(Dataset entries)
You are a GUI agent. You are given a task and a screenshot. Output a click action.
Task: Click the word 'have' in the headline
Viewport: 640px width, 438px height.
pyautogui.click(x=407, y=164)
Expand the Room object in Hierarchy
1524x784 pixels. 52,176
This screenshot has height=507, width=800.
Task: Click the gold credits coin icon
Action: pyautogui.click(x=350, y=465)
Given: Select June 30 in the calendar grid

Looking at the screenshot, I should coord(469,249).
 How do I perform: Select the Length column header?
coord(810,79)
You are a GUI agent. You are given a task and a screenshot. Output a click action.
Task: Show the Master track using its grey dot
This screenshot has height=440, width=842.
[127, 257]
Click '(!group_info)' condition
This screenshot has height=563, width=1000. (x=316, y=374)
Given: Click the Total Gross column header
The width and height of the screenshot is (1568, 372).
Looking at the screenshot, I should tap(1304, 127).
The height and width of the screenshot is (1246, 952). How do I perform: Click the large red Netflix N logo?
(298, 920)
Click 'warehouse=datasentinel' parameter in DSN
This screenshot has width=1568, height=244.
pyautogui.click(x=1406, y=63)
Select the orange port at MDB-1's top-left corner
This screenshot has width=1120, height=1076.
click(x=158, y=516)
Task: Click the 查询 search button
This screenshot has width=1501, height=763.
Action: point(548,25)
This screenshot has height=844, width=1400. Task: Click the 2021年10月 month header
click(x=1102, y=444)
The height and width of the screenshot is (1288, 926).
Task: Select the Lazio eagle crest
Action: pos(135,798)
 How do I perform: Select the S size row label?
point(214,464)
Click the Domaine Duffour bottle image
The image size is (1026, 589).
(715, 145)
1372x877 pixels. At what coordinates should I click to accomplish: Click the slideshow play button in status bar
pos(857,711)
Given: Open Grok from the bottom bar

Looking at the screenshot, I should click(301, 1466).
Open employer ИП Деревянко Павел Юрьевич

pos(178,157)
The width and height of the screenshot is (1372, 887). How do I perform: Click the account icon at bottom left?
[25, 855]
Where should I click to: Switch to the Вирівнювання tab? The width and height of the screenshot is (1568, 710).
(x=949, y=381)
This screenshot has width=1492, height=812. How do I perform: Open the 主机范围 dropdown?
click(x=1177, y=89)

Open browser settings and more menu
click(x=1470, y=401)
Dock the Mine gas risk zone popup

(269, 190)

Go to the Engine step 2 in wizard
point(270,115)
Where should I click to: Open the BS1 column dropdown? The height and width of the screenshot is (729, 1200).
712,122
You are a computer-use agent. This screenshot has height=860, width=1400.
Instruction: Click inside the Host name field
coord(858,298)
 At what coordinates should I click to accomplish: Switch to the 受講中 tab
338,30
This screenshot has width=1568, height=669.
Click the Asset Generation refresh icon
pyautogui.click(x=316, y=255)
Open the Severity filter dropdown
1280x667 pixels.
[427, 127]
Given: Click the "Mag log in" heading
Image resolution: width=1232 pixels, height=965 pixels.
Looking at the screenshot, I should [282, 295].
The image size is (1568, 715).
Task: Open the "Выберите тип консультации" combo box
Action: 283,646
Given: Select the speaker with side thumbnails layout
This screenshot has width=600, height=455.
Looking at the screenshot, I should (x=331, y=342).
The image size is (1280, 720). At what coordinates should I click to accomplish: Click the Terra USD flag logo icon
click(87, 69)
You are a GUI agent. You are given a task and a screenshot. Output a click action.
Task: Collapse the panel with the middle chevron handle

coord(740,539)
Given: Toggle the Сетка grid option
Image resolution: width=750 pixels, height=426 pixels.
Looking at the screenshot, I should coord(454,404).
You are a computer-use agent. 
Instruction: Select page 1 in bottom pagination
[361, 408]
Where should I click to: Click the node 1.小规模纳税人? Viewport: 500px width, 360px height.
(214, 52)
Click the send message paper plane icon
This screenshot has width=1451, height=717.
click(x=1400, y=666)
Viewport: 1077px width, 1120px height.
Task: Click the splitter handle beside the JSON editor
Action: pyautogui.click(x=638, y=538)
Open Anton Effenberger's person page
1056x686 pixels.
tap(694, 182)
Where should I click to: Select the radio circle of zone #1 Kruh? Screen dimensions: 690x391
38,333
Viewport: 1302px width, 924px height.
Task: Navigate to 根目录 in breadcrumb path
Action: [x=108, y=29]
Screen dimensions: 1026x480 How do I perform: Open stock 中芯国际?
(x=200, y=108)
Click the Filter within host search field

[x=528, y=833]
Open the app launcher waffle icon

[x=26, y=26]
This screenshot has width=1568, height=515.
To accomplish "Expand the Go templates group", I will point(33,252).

DIRECTIONS FOR THIS TASK
Every entry above must be reproduced word for word.

SOLUTION TO THIS TASK
You are a GUI agent. You are given a task and a screenshot. Output a click action.
Task: Click the word 'have' in the headline
Viewport: 640px width, 438px height.
pyautogui.click(x=407, y=164)
Expand the Room object in Hierarchy
1524x784 pixels. 52,176
This screenshot has height=507, width=800.
Task: Click the gold credits coin icon
Action: pyautogui.click(x=350, y=465)
Given: Select June 30 in the calendar grid

Looking at the screenshot, I should coord(469,249).
 How do I perform: Select the Length column header?
coord(810,79)
You are a GUI agent. You are given a task and a screenshot. Output a click action.
Task: Show the Master track using its grey dot
This screenshot has height=440, width=842.
[127, 257]
Click '(!group_info)' condition
This screenshot has height=563, width=1000. (x=316, y=374)
Given: Click the Total Gross column header
The width and height of the screenshot is (1568, 372).
Looking at the screenshot, I should tap(1304, 127).
The height and width of the screenshot is (1246, 952). How do I perform: Click the large red Netflix N logo?
(298, 920)
Click 'warehouse=datasentinel' parameter in DSN
This screenshot has width=1568, height=244.
pyautogui.click(x=1406, y=63)
Select the orange port at MDB-1's top-left corner
This screenshot has width=1120, height=1076.
click(x=158, y=516)
Task: Click the 查询 search button
This screenshot has width=1501, height=763.
Action: point(548,25)
This screenshot has height=844, width=1400. Task: Click the 2021年10月 month header
click(x=1102, y=444)
The height and width of the screenshot is (1288, 926).
Task: Select the Lazio eagle crest
Action: pos(135,798)
 How do I perform: Select the S size row label?
point(214,464)
Click the Domaine Duffour bottle image
The image size is (1026, 589).
(715, 145)
1372x877 pixels. At what coordinates should I click to accomplish: Click the slideshow play button in status bar
pos(857,711)
Given: Open Grok from the bottom bar

Looking at the screenshot, I should click(301, 1466).
Open employer ИП Деревянко Павел Юрьевич

pos(178,157)
The width and height of the screenshot is (1372, 887). How do I perform: Click the account icon at bottom left?
[25, 855]
Where should I click to: Switch to the Вирівнювання tab? The width and height of the screenshot is (1568, 710).
(x=949, y=381)
This screenshot has width=1492, height=812. How do I perform: Open the 主机范围 dropdown?
click(x=1177, y=89)

Open browser settings and more menu
click(x=1470, y=401)
Dock the Mine gas risk zone popup

(269, 190)

Go to the Engine step 2 in wizard
point(270,115)
Where should I click to: Open the BS1 column dropdown? The height and width of the screenshot is (729, 1200).
712,122
You are a computer-use agent. This screenshot has height=860, width=1400.
Instruction: Click inside the Host name field
coord(858,298)
 At what coordinates should I click to accomplish: Switch to the 受講中 tab
338,30
This screenshot has width=1568, height=669.
Click the Asset Generation refresh icon
pyautogui.click(x=316, y=255)
Open the Severity filter dropdown
1280x667 pixels.
[427, 127]
Given: Click the "Mag log in" heading
Image resolution: width=1232 pixels, height=965 pixels.
Looking at the screenshot, I should [282, 295].
The image size is (1568, 715).
Task: Open the "Выберите тип консультации" combo box
Action: 283,646
Given: Select the speaker with side thumbnails layout
This screenshot has width=600, height=455.
Looking at the screenshot, I should (x=331, y=342).
The image size is (1280, 720). At what coordinates should I click to accomplish: Click the Terra USD flag logo icon
click(87, 69)
You are a GUI agent. You are given a task and a screenshot. Output a click action.
Task: Collapse the panel with the middle chevron handle

coord(740,539)
Given: Toggle the Сетка grid option
Image resolution: width=750 pixels, height=426 pixels.
Looking at the screenshot, I should coord(454,404).
You are a computer-use agent. 
Instruction: Select page 1 in bottom pagination
[361, 408]
Where should I click to: Click the node 1.小规模纳税人? Viewport: 500px width, 360px height.
(214, 52)
Click the send message paper plane icon
This screenshot has width=1451, height=717.
click(x=1400, y=666)
Viewport: 1077px width, 1120px height.
Task: Click the splitter handle beside the JSON editor
Action: pyautogui.click(x=638, y=538)
Open Anton Effenberger's person page
1056x686 pixels.
tap(694, 182)
Where should I click to: Select the radio circle of zone #1 Kruh? Screen dimensions: 690x391
38,333
Viewport: 1302px width, 924px height.
Task: Navigate to 根目录 in breadcrumb path
Action: [x=108, y=29]
Screen dimensions: 1026x480 How do I perform: Open stock 中芯国际?
(x=200, y=108)
Click the Filter within host search field

[x=528, y=833]
Open the app launcher waffle icon

[x=26, y=26]
This screenshot has width=1568, height=515.
To accomplish "Expand the Go templates group", I will point(33,252).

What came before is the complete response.